**Supplied data:**
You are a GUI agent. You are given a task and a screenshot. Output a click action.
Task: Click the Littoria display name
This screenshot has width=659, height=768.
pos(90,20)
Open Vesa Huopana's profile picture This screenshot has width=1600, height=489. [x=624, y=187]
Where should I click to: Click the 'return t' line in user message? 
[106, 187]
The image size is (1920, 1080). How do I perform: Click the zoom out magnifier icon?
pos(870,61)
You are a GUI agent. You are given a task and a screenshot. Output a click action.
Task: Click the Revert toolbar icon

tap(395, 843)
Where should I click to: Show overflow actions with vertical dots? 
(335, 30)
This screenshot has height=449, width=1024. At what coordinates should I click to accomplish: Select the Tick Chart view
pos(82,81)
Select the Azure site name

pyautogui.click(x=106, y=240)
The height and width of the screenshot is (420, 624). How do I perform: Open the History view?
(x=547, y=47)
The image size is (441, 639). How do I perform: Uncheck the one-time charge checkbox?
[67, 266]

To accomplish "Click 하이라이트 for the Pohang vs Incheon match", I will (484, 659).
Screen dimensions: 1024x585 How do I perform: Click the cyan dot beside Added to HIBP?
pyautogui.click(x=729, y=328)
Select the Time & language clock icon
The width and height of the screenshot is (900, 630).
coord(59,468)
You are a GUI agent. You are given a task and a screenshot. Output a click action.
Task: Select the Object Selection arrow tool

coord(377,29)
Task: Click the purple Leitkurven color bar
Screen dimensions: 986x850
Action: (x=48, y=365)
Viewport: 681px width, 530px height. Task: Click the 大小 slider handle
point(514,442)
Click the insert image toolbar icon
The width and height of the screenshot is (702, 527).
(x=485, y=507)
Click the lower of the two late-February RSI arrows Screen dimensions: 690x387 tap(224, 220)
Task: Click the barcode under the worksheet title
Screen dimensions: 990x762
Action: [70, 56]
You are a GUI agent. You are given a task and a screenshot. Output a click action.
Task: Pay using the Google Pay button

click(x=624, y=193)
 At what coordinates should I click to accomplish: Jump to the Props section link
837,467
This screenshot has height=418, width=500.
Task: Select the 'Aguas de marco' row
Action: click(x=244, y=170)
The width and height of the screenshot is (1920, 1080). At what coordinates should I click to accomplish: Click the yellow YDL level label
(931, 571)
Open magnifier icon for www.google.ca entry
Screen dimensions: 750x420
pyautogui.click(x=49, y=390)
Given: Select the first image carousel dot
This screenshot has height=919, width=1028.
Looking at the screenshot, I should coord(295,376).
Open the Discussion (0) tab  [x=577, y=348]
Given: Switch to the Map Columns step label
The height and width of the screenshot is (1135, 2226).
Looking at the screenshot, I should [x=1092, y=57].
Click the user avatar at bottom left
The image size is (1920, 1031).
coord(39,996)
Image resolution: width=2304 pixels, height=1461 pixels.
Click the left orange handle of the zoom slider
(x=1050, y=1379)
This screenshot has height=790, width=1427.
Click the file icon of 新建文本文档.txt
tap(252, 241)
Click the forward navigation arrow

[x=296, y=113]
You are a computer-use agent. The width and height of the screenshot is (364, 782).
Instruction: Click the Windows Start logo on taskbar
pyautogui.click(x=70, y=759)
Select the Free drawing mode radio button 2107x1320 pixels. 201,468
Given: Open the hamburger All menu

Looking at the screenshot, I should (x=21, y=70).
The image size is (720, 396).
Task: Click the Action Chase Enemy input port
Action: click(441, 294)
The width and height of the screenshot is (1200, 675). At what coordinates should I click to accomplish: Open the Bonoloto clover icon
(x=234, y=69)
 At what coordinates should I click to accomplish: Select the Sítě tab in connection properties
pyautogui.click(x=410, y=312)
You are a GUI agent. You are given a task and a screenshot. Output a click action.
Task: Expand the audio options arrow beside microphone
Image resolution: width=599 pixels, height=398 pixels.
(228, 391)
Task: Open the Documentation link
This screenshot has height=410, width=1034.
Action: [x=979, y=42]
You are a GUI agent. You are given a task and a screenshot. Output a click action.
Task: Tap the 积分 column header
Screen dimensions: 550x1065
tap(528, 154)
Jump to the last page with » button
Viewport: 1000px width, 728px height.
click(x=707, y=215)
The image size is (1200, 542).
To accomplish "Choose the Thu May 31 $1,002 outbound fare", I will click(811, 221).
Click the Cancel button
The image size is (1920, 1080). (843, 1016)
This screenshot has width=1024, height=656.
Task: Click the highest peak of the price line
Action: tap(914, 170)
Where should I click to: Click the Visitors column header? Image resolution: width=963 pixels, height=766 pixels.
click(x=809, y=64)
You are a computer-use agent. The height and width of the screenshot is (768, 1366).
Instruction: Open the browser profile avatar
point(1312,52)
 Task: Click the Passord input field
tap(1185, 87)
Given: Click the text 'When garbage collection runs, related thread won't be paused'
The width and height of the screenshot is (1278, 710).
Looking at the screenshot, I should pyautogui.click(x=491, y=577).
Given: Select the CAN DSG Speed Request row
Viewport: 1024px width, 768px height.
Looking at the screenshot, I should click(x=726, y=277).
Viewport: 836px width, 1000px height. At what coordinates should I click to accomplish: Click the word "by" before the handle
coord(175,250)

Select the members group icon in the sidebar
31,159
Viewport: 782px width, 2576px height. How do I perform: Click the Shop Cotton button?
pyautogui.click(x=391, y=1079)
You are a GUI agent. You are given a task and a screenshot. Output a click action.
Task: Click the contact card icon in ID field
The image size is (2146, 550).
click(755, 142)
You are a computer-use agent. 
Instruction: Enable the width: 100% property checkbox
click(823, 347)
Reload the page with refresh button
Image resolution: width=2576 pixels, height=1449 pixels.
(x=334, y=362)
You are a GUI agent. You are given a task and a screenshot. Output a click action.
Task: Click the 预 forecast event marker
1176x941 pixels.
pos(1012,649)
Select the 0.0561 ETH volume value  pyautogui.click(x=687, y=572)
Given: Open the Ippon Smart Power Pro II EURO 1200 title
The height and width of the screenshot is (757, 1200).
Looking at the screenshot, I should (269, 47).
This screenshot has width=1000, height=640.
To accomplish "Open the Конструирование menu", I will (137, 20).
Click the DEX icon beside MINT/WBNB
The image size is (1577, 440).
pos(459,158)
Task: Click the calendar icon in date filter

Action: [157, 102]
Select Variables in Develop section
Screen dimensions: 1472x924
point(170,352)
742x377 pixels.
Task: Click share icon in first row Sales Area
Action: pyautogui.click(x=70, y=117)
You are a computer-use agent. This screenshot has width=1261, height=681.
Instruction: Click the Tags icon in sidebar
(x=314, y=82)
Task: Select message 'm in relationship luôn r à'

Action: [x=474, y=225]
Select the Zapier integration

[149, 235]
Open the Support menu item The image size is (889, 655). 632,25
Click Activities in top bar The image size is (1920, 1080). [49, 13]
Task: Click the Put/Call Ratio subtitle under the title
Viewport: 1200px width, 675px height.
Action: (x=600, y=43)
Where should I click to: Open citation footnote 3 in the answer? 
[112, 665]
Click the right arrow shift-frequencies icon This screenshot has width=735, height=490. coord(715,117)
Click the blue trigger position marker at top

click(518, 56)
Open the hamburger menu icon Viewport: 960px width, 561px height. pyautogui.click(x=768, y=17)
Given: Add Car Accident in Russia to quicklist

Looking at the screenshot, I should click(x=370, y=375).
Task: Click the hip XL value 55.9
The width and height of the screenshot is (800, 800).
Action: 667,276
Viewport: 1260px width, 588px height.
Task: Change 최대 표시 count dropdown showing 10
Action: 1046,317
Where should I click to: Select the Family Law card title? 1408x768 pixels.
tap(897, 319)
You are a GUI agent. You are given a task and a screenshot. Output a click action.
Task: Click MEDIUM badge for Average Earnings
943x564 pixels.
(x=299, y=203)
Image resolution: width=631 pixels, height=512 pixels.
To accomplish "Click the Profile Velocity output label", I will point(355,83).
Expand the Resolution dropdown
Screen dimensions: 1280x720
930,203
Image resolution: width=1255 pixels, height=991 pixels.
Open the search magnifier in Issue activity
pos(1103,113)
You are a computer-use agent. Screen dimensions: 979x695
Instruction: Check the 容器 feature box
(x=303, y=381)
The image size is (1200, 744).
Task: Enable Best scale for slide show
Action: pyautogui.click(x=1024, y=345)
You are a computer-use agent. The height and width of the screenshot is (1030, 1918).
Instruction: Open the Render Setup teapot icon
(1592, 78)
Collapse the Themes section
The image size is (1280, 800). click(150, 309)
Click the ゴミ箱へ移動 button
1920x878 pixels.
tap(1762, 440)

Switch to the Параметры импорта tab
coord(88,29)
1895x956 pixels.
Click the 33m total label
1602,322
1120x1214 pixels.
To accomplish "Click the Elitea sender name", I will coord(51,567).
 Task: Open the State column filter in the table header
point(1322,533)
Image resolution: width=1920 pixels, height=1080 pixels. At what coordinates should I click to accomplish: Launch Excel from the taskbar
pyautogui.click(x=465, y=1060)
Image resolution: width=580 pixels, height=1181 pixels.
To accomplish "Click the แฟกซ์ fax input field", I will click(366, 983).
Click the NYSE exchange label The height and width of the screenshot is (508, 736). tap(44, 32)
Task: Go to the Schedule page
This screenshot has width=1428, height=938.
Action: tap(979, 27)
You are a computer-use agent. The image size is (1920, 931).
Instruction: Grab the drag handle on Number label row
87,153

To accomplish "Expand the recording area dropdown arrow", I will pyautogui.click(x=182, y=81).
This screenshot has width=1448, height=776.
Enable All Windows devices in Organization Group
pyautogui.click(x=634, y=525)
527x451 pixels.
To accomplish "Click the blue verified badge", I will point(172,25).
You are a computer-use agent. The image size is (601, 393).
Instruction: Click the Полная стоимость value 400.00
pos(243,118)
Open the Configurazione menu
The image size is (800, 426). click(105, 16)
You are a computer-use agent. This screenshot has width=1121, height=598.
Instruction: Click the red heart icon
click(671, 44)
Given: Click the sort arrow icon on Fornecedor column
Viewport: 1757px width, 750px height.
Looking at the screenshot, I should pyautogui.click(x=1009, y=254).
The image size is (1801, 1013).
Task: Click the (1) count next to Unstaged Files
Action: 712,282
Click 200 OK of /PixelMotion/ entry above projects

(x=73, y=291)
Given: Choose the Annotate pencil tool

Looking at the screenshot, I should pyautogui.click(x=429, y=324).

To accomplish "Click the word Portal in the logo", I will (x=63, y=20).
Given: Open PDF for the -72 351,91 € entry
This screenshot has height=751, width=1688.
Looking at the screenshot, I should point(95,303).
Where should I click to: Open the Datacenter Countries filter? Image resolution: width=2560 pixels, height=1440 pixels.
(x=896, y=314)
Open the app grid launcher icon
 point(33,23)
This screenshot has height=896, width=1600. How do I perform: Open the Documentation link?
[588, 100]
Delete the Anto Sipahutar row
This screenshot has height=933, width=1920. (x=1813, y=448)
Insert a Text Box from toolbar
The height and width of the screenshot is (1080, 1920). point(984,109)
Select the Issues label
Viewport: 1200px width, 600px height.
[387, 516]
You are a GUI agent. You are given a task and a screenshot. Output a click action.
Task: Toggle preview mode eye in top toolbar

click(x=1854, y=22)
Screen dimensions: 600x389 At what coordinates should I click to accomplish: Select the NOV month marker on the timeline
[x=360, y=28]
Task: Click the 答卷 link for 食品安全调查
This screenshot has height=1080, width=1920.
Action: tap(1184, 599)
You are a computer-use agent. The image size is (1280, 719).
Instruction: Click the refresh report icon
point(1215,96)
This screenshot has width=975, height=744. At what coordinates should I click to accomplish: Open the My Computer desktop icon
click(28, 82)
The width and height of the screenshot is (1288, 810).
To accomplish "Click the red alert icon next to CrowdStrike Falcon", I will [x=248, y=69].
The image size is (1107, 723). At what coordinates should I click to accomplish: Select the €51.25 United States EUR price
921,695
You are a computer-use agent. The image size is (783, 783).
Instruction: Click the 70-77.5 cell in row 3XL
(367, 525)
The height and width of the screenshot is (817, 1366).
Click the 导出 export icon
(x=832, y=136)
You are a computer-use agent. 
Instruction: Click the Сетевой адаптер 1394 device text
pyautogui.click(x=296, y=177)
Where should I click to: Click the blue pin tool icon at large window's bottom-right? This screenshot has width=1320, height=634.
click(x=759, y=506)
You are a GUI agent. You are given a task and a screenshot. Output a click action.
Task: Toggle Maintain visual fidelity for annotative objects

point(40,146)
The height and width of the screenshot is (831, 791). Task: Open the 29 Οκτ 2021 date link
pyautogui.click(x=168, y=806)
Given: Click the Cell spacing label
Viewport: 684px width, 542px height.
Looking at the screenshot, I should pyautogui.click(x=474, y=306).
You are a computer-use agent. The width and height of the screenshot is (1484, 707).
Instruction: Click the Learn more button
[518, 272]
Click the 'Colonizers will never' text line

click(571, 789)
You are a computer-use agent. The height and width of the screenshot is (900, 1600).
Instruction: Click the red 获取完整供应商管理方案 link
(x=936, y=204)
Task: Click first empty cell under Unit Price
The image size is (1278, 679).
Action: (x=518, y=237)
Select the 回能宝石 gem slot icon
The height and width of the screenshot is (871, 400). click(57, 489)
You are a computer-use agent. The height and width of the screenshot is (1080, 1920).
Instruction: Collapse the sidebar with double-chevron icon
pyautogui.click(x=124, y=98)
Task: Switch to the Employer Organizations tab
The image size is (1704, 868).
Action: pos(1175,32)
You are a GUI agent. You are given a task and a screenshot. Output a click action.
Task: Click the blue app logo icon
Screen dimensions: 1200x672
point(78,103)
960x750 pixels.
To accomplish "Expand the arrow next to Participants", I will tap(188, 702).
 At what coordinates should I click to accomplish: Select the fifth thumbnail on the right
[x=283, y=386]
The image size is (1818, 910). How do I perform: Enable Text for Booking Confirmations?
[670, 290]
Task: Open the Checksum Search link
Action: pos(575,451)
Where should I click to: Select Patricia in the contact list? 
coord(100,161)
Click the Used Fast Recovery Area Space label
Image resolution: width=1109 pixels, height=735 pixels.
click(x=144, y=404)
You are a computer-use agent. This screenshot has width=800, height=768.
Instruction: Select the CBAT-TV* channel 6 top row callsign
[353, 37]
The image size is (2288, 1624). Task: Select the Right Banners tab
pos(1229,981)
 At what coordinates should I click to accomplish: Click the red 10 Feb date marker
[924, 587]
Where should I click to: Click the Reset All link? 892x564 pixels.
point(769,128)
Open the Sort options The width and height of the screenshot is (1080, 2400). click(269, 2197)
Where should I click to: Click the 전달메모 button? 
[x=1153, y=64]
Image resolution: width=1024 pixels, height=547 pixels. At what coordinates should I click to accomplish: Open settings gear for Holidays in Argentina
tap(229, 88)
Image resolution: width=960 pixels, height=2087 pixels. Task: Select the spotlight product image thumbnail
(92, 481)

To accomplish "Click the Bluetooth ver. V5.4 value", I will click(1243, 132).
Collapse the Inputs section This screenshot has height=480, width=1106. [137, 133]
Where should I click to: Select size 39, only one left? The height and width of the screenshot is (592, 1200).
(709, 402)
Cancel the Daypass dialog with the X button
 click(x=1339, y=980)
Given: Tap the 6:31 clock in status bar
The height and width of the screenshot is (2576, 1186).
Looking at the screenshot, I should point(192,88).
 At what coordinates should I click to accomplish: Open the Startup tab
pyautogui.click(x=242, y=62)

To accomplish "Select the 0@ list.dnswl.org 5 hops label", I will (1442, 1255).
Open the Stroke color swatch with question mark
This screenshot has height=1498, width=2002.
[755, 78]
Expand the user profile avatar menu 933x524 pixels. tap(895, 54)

**Requirement:** Return, unchanged, the stretch of entries from the line containing "Image resolution: width=1024" through the line containing "click(x=1339, y=980)", including both of those lines.

**Exercise solution:**
Image resolution: width=1024 pixels, height=547 pixels. At what coordinates should I click to accomplish: Open settings gear for Holidays in Argentina
tap(229, 88)
Image resolution: width=960 pixels, height=2087 pixels. Task: Select the spotlight product image thumbnail
(92, 481)

To accomplish "Click the Bluetooth ver. V5.4 value", I will click(1243, 132).
Collapse the Inputs section This screenshot has height=480, width=1106. [137, 133]
Where should I click to: Select size 39, only one left? The height and width of the screenshot is (592, 1200).
(709, 402)
Cancel the Daypass dialog with the X button
 click(x=1339, y=980)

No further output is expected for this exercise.